───── Data shown ─────
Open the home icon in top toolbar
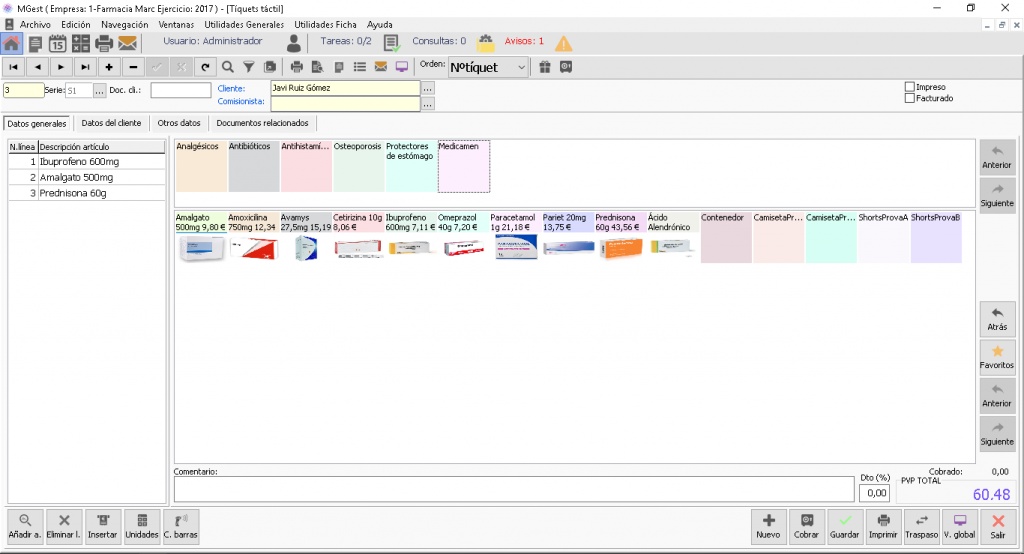 (x=12, y=44)
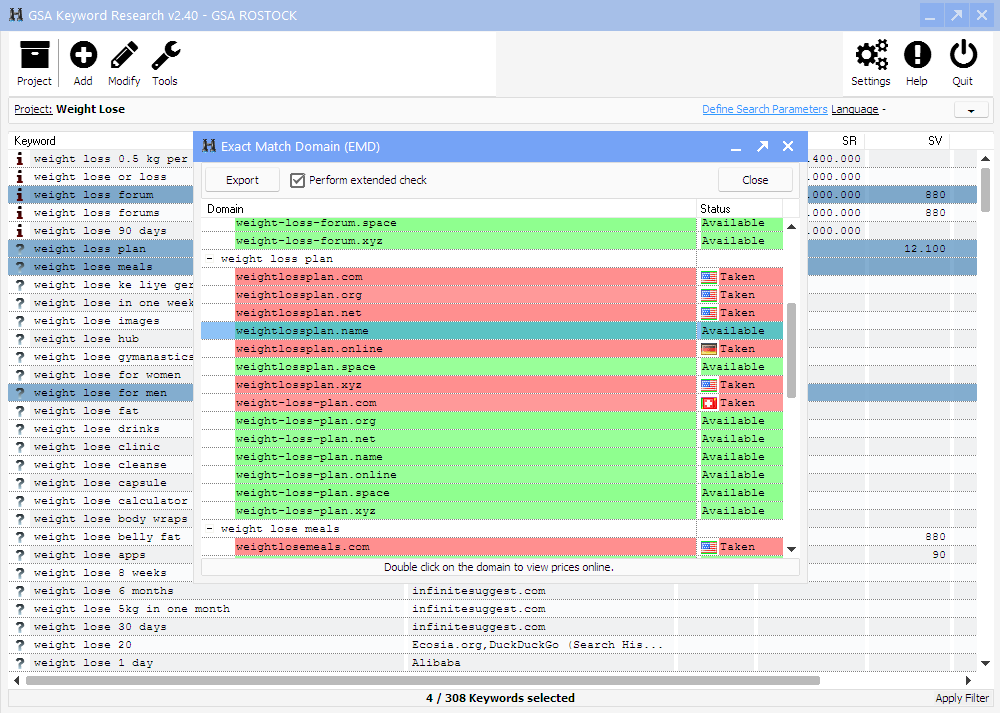Open Define Search Parameters link
Viewport: 1000px width, 713px height.
coord(764,109)
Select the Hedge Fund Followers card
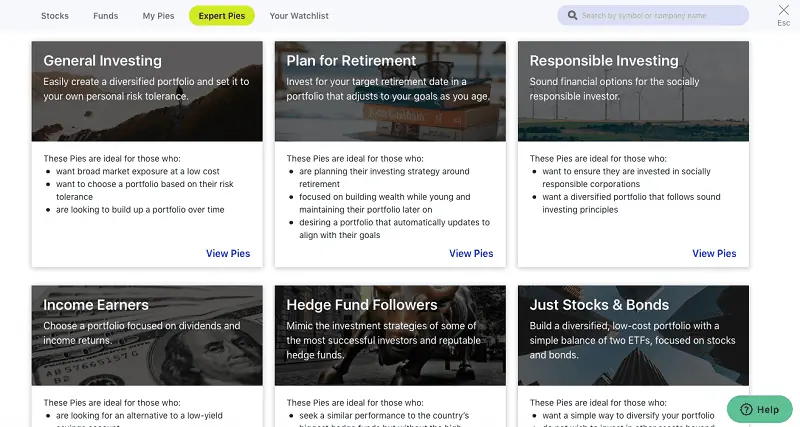 point(390,335)
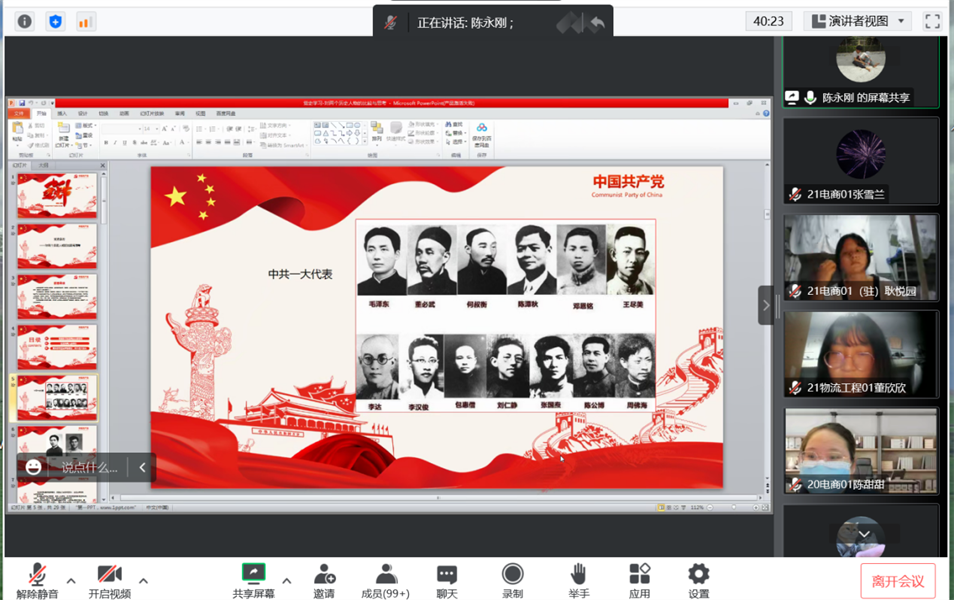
─────
#### [Work to do]
Reproduce every line of the records above verbatim, omitting the pictures from your answer.

#### [The solution]
Open the home icon in top toolbar
 (x=12, y=44)
Open Define Search Parameters link
Viewport: 1000px width, 713px height.
coord(764,109)
Select the Hedge Fund Followers card
 point(390,335)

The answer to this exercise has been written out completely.